YOUR TASK =
Write out the line that contains "Rick M. Nañez (410, 2160)" and every line after it through the end of the entries, exactly as given and with no other lines.

[Saved entries]
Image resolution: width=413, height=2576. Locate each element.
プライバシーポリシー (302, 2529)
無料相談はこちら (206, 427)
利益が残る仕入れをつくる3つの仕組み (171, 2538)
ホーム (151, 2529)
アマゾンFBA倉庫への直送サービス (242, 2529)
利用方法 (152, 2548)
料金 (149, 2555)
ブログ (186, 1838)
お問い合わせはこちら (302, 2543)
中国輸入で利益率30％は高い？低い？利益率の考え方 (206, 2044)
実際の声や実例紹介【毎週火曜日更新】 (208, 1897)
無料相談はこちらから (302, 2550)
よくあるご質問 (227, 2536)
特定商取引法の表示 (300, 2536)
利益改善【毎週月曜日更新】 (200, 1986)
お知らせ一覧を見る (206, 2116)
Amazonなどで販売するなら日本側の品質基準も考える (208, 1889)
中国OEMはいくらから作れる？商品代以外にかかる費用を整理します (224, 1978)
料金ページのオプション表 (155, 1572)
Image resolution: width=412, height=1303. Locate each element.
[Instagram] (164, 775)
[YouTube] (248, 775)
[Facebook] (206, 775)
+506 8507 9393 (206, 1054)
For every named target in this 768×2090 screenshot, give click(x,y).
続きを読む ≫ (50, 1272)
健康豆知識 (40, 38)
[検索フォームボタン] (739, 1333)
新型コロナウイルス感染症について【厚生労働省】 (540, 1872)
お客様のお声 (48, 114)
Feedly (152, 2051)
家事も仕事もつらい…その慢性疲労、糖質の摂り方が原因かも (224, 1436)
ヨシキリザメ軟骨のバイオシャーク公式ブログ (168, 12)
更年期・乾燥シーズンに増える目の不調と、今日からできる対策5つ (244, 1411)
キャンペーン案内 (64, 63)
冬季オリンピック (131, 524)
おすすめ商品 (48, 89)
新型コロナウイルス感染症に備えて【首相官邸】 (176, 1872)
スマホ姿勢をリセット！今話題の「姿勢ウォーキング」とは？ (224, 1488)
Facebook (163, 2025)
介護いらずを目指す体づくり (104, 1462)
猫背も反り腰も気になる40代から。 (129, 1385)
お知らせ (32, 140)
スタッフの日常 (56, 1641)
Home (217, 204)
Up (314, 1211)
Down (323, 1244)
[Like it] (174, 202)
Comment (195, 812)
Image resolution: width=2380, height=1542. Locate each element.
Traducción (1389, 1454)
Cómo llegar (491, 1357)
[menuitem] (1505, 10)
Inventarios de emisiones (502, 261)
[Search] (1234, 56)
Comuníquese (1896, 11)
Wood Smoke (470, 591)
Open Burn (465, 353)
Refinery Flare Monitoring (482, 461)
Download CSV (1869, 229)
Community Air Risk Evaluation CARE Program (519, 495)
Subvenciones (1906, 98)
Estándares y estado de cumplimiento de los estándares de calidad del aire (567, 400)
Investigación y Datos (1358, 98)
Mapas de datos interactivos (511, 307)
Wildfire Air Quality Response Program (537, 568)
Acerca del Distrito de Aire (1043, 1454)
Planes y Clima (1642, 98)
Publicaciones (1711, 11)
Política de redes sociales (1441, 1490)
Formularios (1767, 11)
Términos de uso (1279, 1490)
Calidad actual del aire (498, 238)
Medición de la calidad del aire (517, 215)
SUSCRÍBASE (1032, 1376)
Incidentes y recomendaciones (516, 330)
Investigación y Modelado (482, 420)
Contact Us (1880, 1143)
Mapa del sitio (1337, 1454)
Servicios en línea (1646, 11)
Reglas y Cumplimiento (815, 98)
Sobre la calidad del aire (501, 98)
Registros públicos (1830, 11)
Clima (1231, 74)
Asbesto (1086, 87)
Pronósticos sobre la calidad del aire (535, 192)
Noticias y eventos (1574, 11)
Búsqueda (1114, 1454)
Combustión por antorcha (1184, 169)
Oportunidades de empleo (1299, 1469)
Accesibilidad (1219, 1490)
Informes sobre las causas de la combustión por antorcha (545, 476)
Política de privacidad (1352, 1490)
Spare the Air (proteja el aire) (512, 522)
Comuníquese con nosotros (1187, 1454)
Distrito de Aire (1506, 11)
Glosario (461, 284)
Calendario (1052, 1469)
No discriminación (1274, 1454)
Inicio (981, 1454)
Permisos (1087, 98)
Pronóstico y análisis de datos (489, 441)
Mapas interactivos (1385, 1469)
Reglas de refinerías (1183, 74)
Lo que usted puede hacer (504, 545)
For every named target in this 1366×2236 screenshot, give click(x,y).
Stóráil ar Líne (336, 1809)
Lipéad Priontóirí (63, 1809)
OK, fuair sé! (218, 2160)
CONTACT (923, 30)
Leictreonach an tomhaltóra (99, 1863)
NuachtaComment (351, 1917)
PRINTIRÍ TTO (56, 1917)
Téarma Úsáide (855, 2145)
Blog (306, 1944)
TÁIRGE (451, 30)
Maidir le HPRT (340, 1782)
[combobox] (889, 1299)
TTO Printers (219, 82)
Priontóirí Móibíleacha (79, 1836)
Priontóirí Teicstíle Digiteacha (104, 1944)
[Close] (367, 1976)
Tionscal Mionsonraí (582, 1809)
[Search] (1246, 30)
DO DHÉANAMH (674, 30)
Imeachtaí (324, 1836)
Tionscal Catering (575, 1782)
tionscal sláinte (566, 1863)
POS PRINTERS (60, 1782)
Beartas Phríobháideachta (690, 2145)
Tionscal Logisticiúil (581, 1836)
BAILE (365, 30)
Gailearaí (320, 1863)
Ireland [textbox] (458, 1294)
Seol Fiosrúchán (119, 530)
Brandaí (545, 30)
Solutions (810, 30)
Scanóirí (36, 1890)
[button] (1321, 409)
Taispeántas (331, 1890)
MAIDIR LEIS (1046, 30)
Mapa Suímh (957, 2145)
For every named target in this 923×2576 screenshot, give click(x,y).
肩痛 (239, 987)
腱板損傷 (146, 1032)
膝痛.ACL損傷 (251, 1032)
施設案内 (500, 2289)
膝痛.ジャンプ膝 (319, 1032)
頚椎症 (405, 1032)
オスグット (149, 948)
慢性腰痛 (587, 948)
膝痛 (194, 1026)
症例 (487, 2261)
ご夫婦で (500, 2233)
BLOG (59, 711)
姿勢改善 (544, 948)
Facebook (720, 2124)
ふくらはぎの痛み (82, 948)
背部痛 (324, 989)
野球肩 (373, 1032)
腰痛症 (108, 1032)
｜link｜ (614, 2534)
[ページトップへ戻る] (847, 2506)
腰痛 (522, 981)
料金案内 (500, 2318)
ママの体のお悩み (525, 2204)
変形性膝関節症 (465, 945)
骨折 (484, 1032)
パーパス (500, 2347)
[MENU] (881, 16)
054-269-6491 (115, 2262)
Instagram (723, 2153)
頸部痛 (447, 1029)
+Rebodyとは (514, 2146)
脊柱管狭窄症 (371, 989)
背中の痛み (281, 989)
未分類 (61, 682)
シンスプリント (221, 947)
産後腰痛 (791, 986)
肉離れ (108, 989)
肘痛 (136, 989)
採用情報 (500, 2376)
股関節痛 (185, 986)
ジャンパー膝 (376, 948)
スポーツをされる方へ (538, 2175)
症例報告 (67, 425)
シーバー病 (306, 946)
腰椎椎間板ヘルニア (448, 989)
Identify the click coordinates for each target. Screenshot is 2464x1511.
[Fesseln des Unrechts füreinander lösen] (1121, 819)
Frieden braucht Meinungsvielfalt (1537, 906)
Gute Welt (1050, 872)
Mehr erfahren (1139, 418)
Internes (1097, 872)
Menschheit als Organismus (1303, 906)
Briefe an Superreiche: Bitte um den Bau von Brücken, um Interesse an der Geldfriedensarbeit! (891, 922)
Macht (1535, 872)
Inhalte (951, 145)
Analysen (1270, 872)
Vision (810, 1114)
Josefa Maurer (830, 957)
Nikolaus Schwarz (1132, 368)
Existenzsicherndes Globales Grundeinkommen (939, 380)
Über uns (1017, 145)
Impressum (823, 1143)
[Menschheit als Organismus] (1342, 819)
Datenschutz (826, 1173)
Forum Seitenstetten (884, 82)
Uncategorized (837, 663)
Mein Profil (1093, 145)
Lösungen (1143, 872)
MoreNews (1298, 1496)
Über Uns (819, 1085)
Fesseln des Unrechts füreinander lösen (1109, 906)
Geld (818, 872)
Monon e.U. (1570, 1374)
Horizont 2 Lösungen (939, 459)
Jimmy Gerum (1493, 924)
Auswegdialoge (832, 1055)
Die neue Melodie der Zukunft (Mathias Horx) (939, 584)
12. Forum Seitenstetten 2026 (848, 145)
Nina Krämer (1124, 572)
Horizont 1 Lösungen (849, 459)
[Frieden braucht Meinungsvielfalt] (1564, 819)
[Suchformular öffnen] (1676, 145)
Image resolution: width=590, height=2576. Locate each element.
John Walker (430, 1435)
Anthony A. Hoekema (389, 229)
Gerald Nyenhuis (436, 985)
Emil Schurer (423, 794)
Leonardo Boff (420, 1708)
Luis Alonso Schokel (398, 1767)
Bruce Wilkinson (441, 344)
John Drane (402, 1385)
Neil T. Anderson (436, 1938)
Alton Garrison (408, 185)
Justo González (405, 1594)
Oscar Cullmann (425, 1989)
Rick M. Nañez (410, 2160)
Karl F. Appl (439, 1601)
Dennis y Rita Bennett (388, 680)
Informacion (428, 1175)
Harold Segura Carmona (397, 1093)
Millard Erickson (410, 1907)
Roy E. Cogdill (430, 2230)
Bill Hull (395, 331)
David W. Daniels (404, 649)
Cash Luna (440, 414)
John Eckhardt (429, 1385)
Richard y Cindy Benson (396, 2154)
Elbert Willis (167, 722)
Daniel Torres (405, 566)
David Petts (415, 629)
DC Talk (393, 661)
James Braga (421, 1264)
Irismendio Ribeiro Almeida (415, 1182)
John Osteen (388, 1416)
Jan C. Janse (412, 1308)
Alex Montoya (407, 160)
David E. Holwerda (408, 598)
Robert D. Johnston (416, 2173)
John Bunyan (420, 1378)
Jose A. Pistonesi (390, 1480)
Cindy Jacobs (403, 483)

WRITTEN SOLUTION =
Rick M. Nañez (410, 2160)
Karl F. Appl (439, 1601)
Dennis y Rita Bennett (388, 680)
Informacion (428, 1175)
Harold Segura Carmona (397, 1093)
Millard Erickson (410, 1907)
Roy E. Cogdill (430, 2230)
Bill Hull (395, 331)
David W. Daniels (404, 649)
Cash Luna (440, 414)
John Eckhardt (429, 1385)
Richard y Cindy Benson (396, 2154)
Elbert Willis (167, 722)
Daniel Torres (405, 566)
David Petts (415, 629)
DC Talk (393, 661)
James Braga (421, 1264)
Irismendio Ribeiro Almeida (415, 1182)
John Osteen (388, 1416)
Jan C. Janse (412, 1308)
Alex Montoya (407, 160)
David E. Holwerda (408, 598)
Robert D. Johnston (416, 2173)
John Bunyan (420, 1378)
Jose A. Pistonesi (390, 1480)
Cindy Jacobs (403, 483)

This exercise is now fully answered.